Social media allows you an avenue for creativity to flow from your brain to the world wide web! I would be remiss if I didn’t conclude this post with a few cautionary tales…

  1. Be sure you have permission to post photos of people.  Especially those who are not adults, but minors.  It is just common courtesy to skip posting a photo with people who happen to be in the background without their permission. At the very least, blur their faces. Portrait mode on a camera can help focus on the subject matter or people you wish to capture and not ancillary folks!
  2. Limit the selfies!  Enough said.
  3. Every moment doesn’t need to be photographed. Nor does it need to be to shared on social media. Especially each and every milestone of your life or that of your child’s.
  4. Put your name on photos that you care about or have them watermarked.  I had the misfortune of having my photos “hijacked” by another social media poster. UGH
  5. Give credit to photos that you use from others.
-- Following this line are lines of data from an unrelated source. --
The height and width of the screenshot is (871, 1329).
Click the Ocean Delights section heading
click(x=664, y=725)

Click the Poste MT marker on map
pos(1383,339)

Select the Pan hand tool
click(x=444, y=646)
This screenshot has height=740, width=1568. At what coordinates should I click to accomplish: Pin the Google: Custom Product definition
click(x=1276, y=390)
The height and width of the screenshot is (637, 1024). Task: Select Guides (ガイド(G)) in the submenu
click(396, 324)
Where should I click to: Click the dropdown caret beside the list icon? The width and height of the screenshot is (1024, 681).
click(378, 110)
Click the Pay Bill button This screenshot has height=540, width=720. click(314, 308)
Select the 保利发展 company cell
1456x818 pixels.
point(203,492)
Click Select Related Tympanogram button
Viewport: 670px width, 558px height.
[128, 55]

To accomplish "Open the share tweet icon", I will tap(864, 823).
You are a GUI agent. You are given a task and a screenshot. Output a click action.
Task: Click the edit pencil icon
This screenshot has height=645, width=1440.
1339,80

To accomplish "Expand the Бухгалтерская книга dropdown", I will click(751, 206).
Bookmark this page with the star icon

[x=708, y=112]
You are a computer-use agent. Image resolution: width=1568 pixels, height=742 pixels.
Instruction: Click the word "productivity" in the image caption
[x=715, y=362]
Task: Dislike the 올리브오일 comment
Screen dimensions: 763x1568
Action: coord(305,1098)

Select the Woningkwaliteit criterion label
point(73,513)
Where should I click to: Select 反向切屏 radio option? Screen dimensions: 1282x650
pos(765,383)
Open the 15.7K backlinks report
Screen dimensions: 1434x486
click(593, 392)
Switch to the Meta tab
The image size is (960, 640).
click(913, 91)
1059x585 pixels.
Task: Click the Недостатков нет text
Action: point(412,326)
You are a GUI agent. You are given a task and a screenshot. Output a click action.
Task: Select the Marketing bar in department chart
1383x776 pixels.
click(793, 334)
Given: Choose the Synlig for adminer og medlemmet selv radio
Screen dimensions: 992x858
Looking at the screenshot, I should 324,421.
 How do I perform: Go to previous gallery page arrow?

So, if you have a photographer helping you at an event and use their photos- credit them! If you use stock photos- acknowledge that, as well.
  6. You don’t need a fancy camera – although that helps. I use either my OLD Nikon 60 or my iPhone.  Once in a while I will grab my Samsung phone/ NOTE because the camera is so amazing!
  7. Simply enjoy the creative process. I may not be a “top photographer”, but I enjoy photography and am hoping others enjoy my efforts.

 

A few more to close out this post…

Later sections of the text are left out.